You only eat raw tomatoes
Salads and sandwiches shouldn’t be the only time you get your tomato fix. Cooking tomatoes actually makes them healthier. “Cooked tomatoes allow about four times more lycopene to be absorbed into your blood compared to raw,” says Crosby. Cooking it helps the powerful antioxidant lycopene separate from the proteins that bind it, allowing more to be released into the body, he says. Tomatoes are a potent cancer-fighting food.
You throw out all the hot pepper seeds
Even if you can’t take the heat, don’t throw every last hot pepper seed into the trash. “Seeds are not a bad thing! The flesh of hot peppers like jalapenos aren’t all that spicy; you have all that peppery flavour but not a lot of heat,” says Curry. Keep the seeds and add them in a few at a time until you reach your desired spiciness.
Try these chorizo tapas with roasted red pepper sauce for your next dinner party!

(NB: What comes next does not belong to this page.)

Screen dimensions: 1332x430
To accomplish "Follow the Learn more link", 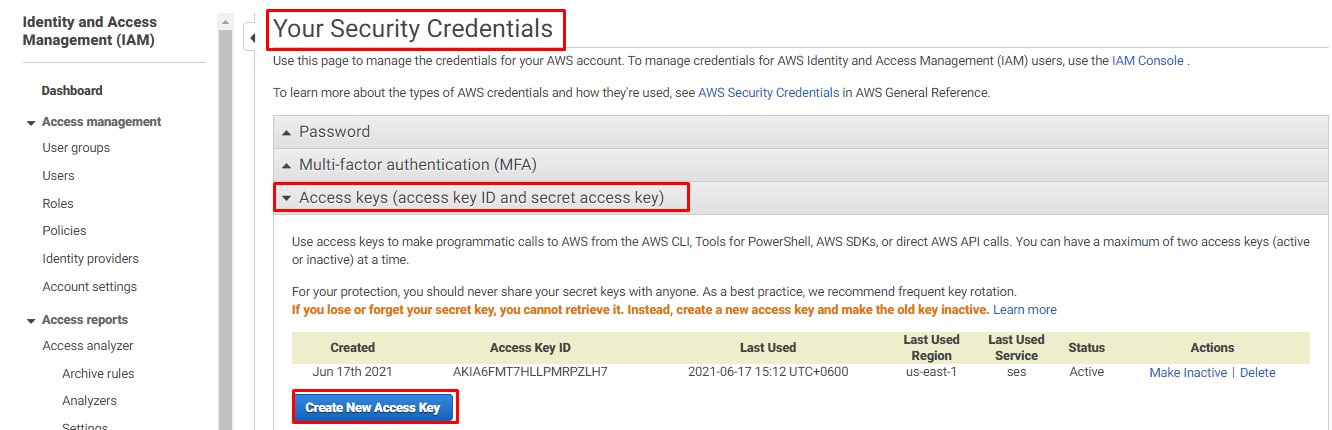I will click(1024, 310).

You don’t let onions and garlic rest
Your chopped onions and garlic shouldn’t go straight from the cutting board to the pan, no matter how much your eyes are tearing. Cancer-fighting compounds and flavonoids are activated when the cell walls are broken down by cutting or chopping; but as soon as they hit the heat, those powerful reactions stop, says Crosby. Letting the veggies sit for a few minutes will allow more of those healthy compounds to form, he says.